Geohazards  
   
     
 
 
   
 
 
 

 

 
 

Earthquake Prediction

A major factor in reducing the risk factor for earthquakes is predicting future earthquakes. Almost all earthquakes occur along active faults, which the United States Geological Survey defines as a "break in the Earth's crust upon which movement has occurred in the recent geologic past and future movement is expected." So, one of the first tasks of earthquake prediction is identifying and mapping active faults. Where these rupture recent geomorphological features (e.g. streams and recent glacial features) this task is made simple. However, some faults may have no geomorphological expression but have been the source of earthquakes in historic times. Unfortunately earthquake prediction is by no means an exact science. In spite of considerable effort going into prediction research, we can still only estimate probabilities of where and when. There are a number of predictive techniques which have been applied and they fall into two groups; long term earthquake modelling and precursory phenomena.

Long term earthquake modelling

Neotectonic research establishing the past earthquake activity in a region can date the intervals between major earthquakes (e.g. earthquakes which caused ground rupture). From these dates an average recurrence interval can be calculated, which allows estimation of the timing of the next major movement along a fault. Most earthquakes occur along plate boundaries which are moving past one another at an average rate of 10 cm yr-1. If there is no movement along the plate during decades or centuries, then forces will build up and may be released in a single event. After the movement, forces will begin to accumulate at a similar rate. Around the Pacific Ocean a return period for earthquakes between 75 and 300 years is estimated, related to whether or not a fault moves episodically or by continuous creep (Bryant 1991, p 188-189).

- **SOURCE DATA**:

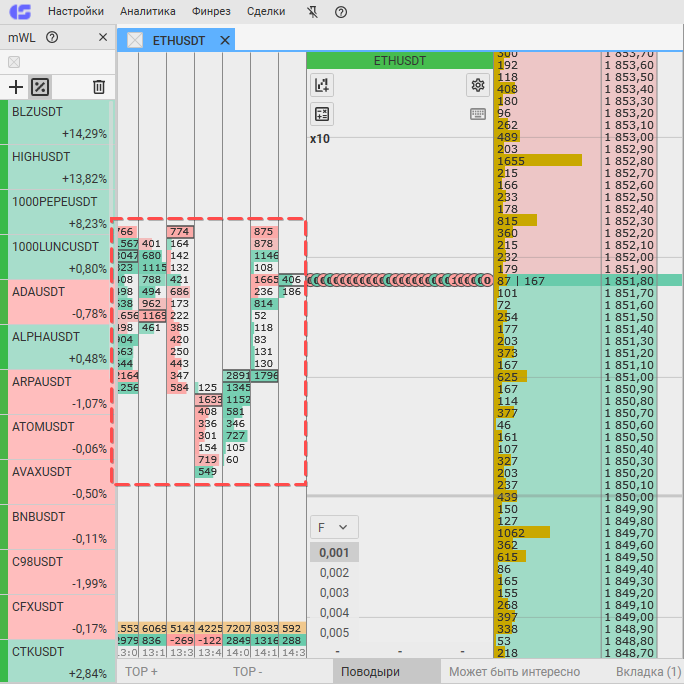
Task: Open Может быть интересно tab
Action: point(515,671)
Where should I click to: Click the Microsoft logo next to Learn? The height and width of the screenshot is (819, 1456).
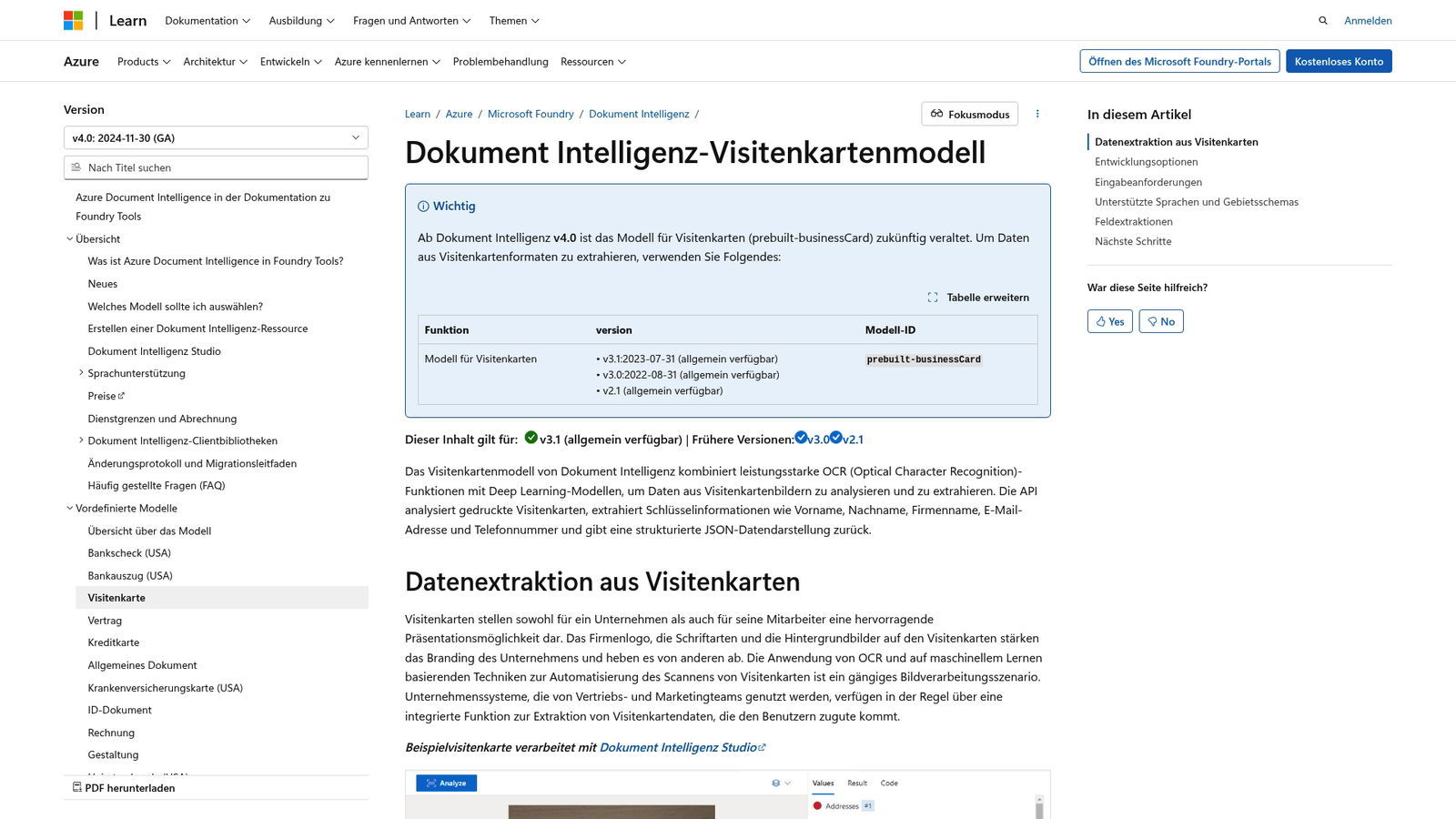click(73, 20)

- **WORK TO COMPLETE**:
1/ Answer these questions using the earthquake prediction text.
(a) Into which two groups do the predictive techniques fall?
(b) At what average rate are plate boundaries moving past one another?
(c) What return period for earthquakes is estimated around the Pacific Ocean?
2/ Copy the earthquake prediction text word for word, beginning at the words "Neotectonic research establishing" and stopping after "1991, p 188-189).".
3/ Carry the earthquake prediction text forward from its last sentence.
The lines above were taken from a different source than the earthquake prediction text.

- **TASK-BY-TASK OUTPUTS**:
1/
(a) Long term earthquake modelling and precursory phenomena.
(b) 10 cm yr-1.
(c) Between 75 and 300 years.

2/
Neotectonic research establishing the past earthquake activity in a region can date the intervals between major earthquakes (e.g. earthquakes which caused ground rupture). From these dates an average recurrence interval can be calculated, which allows estimation of the timing of the next major movement along a fault. Most earthquakes occur along plate boundaries which are moving past one another at an average rate of 10 cm yr-1. If there is no movement along the plate during decades or centuries, then forces will build up and may be released in a single event. After the movement, forces will begin to accumulate at a similar rate. Around the Pacific Ocean a return period for earthquakes between 75 and 300 years is estimated, related to whether or not a fault moves episodically or by continuous creep (Bryant 1991, p 188-189).

3/
In New Zealand, the Wellington Fault is one of the major active faults in the southern North Island. Rupture of the southern section of the fault is one of the most serious natural hazard scenarios in all of New Zealand, affecting the densely populated capital city of Wellington and smaller urban centres of Lower Hutt, Upper Hutt and Porirua. Neotectonic studies of the fault have identified that the Wellington-Hutt Valley segment ruptures as a single event; the last rupture was 340 - 490 years ago, the next oldest was 710 - 870 years ago. A relatively constant horizontal slip rate of 6 - 7.6 mm yr -1 along the fault has been established, with single event displacements of 3.2 - 47 m measured for the past five events. The average recurrence interval for events along the fault is calculated by dividing the single event displacement by the slip rate. A calculated average recurrence interval of 420 ± 780 years compares favourably with the time intervals (340 - 490 years and 220 - 530 years) between the last two events (Van Dissen et al. 1992).

If we plot the epicentres of past known events, we can, by extension of the observed trends, make informed deductions about possible future events. One major drawback of this method is that segments along a fault that appear aseismic, or relatively inactive, may be segments which are storing up energy for a catastrophic event. Such zones are termed seismic gaps, and they are thought to be prime sites for earthquake activity (e.g. the 1989 Loma Prieta, California, earthquake, Episodes 1989).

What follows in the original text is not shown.